Please copy each of the lines below word for word, leaving out the pictures.

------ Data entries

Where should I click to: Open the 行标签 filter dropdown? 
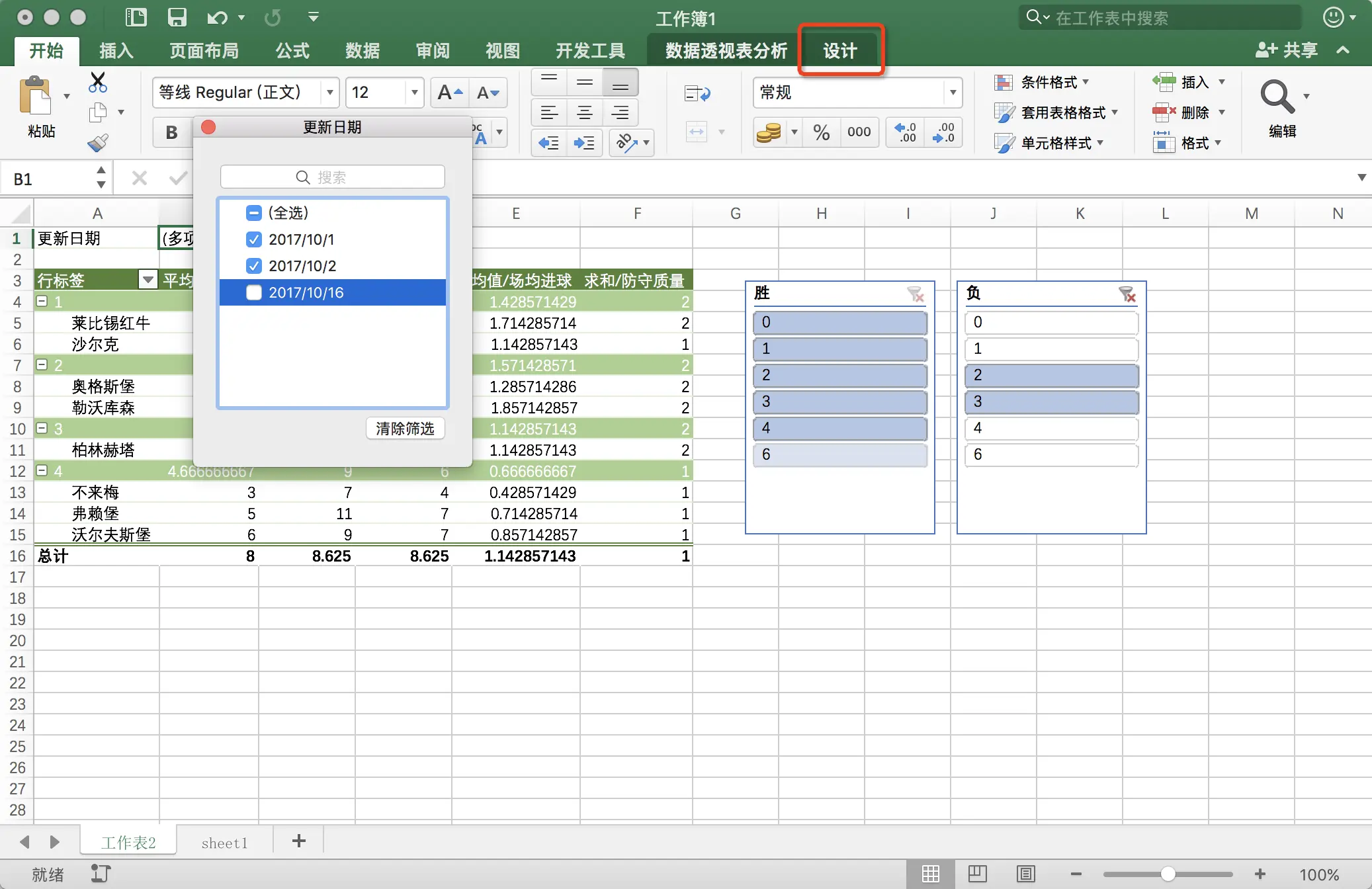pos(148,280)
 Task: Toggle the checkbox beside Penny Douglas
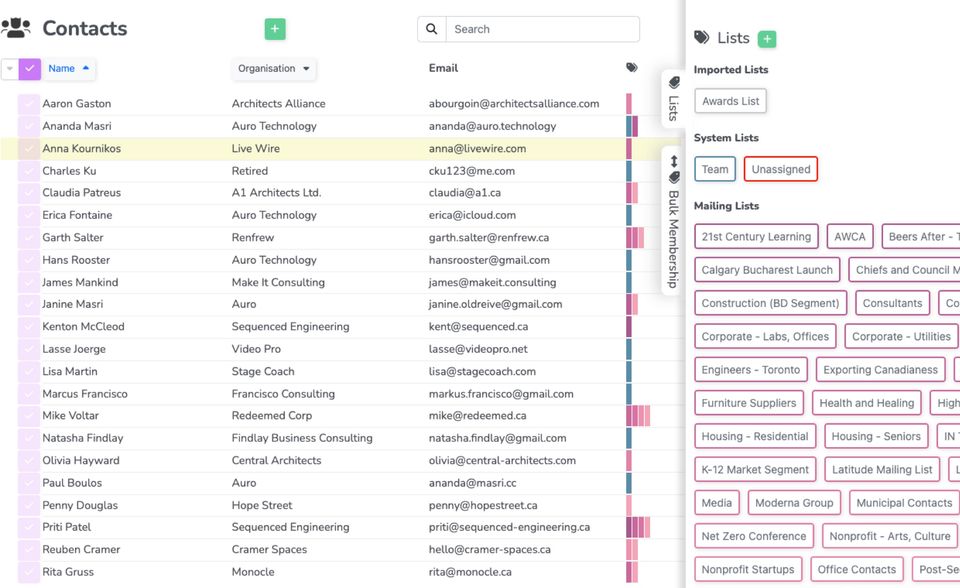point(29,505)
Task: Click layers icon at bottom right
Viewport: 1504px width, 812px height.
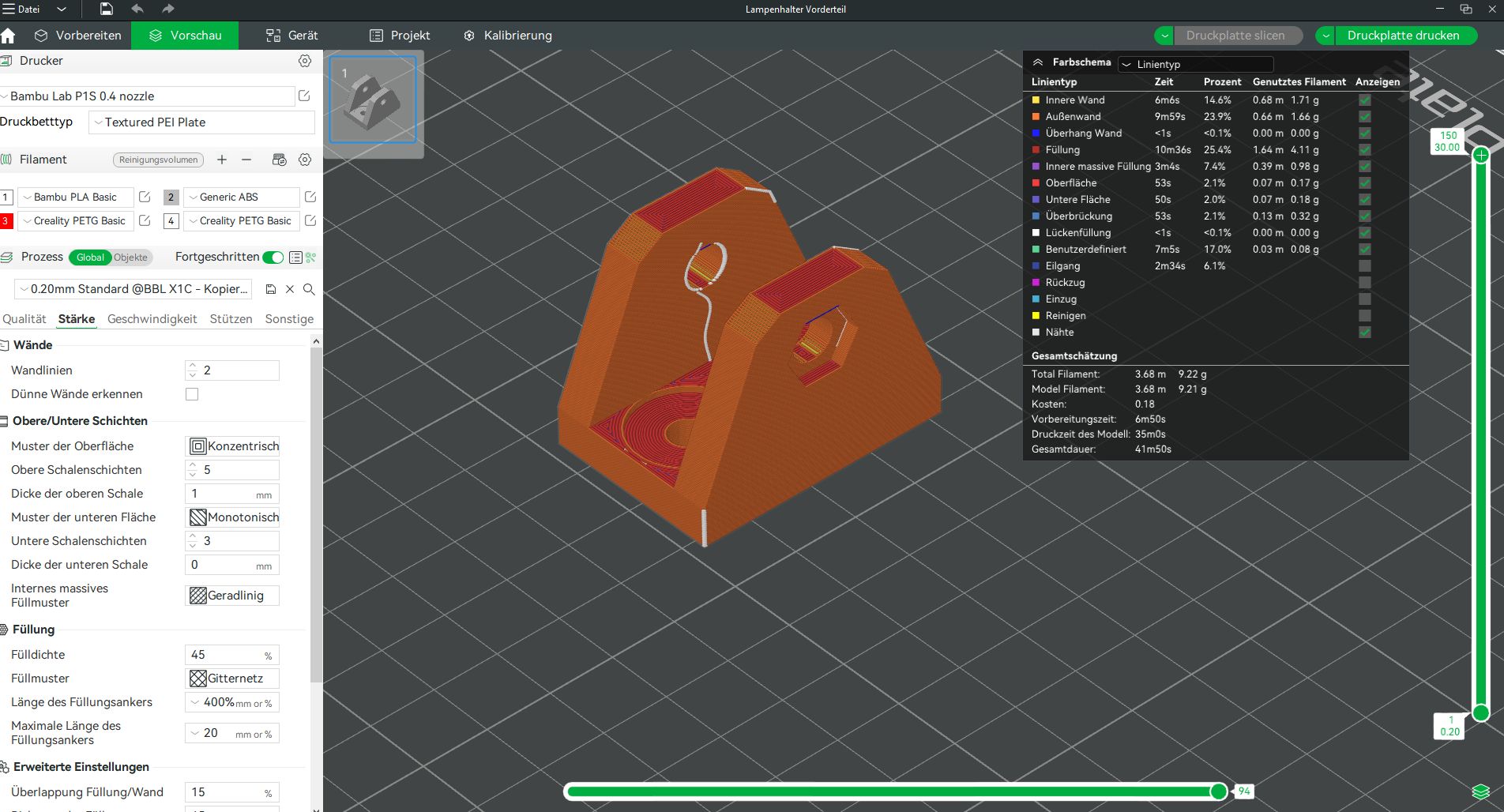Action: (x=1480, y=791)
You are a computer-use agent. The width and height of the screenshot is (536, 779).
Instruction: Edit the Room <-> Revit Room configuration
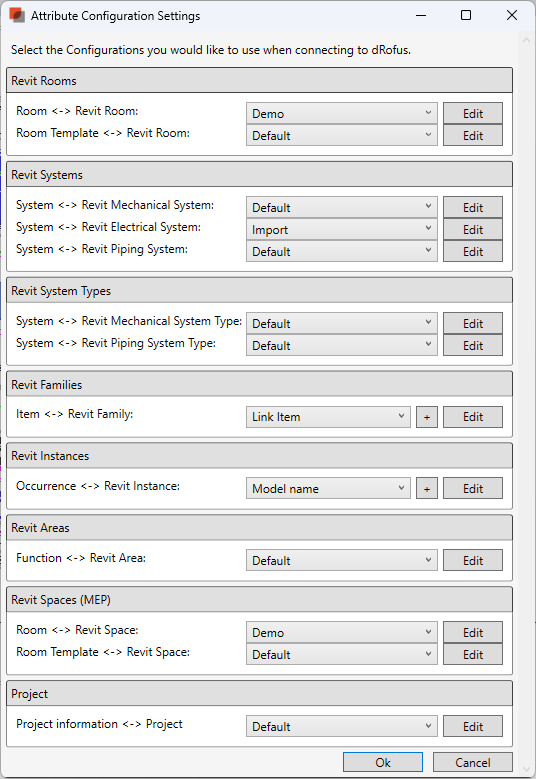coord(473,114)
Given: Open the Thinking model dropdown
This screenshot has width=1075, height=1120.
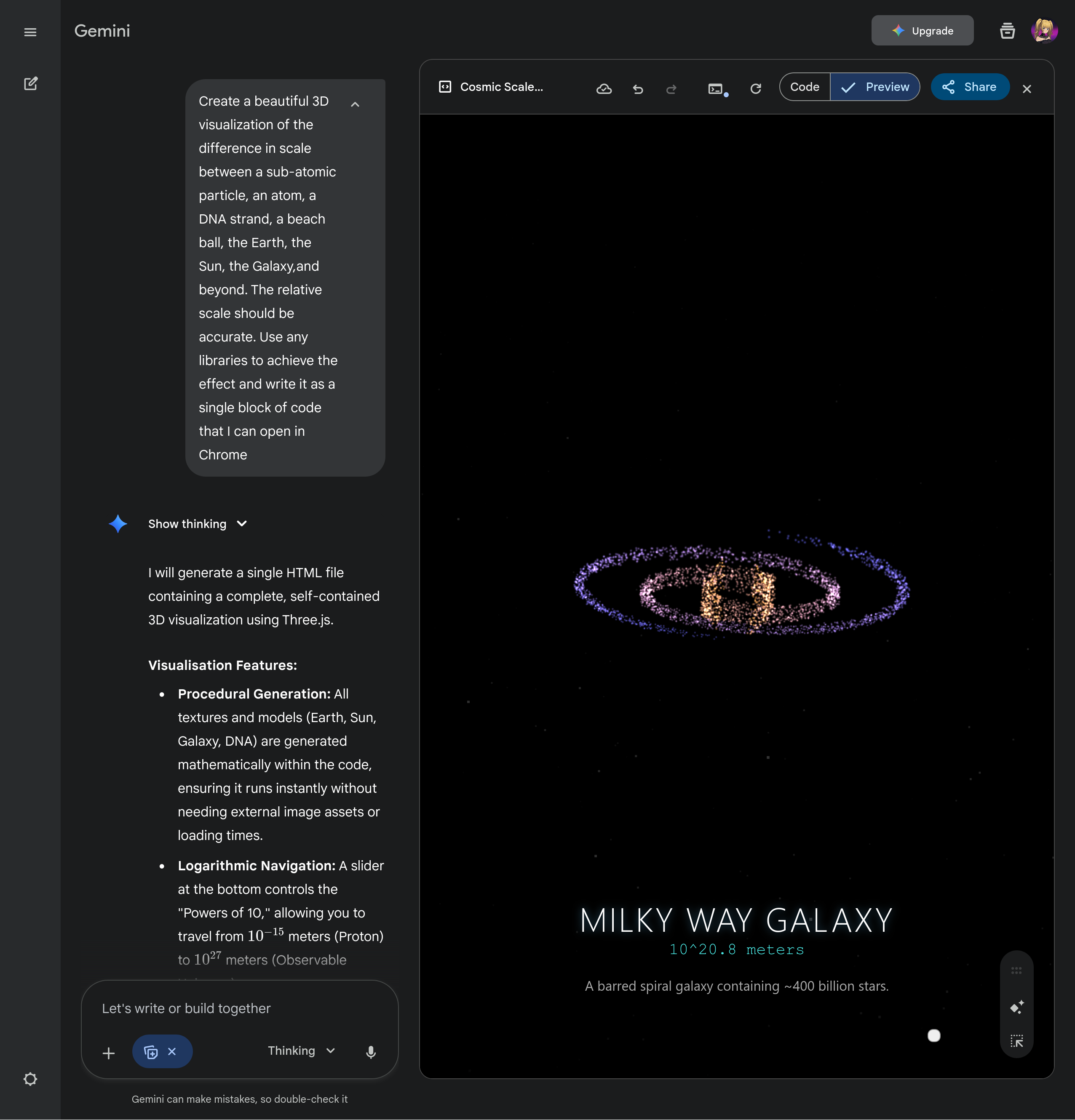Looking at the screenshot, I should [301, 1051].
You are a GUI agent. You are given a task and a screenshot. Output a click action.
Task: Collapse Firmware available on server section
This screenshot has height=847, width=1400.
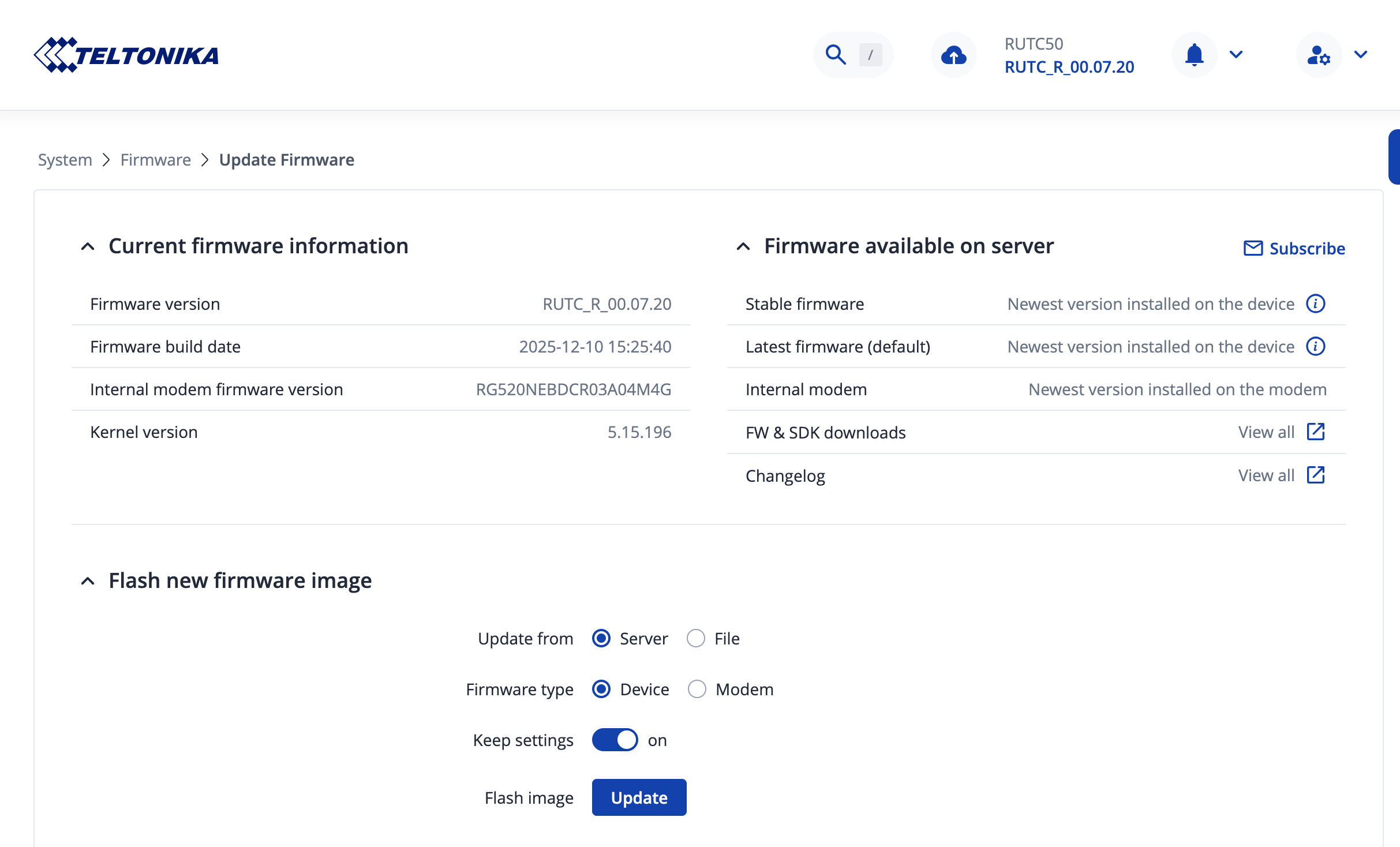click(x=743, y=246)
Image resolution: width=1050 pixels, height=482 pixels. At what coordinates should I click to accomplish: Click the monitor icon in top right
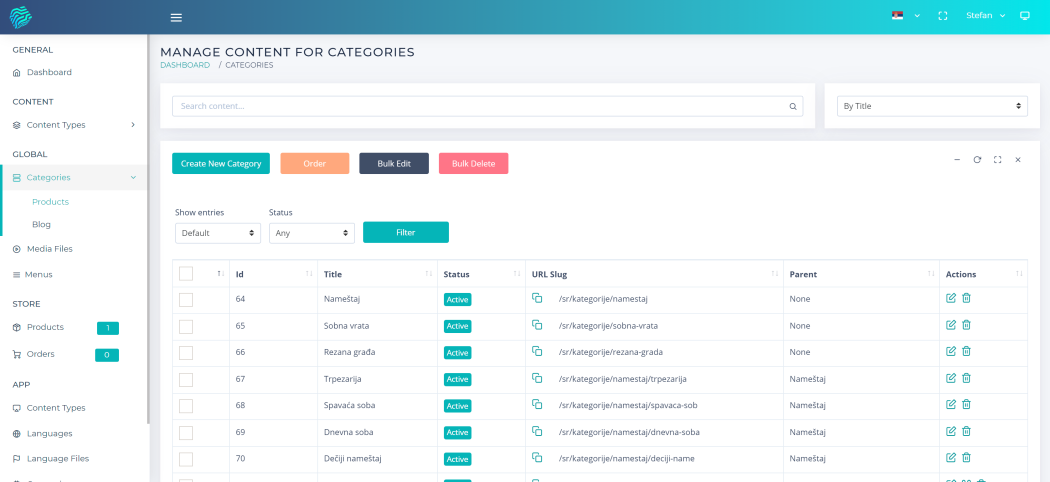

------------

Answer in full
Where should I click to: Open the 行标签 filter dropdown? 
pos(148,280)
 Task: Toggle the checkbox beside Penny Douglas
point(29,505)
Task: Click layers icon at bottom right
Viewport: 1504px width, 812px height.
Action: (x=1480, y=791)
You are a computer-use agent. The width and height of the screenshot is (536, 779).
Instruction: Edit the Room <-> Revit Room configuration
coord(473,114)
Given: Open the Thinking model dropdown
This screenshot has width=1075, height=1120.
Looking at the screenshot, I should [301, 1051].
You are a GUI agent. You are given a task and a screenshot. Output a click action.
Task: Collapse Firmware available on server section
This screenshot has height=847, width=1400.
click(x=743, y=246)
Image resolution: width=1050 pixels, height=482 pixels. At what coordinates should I click to accomplish: Click the monitor icon in top right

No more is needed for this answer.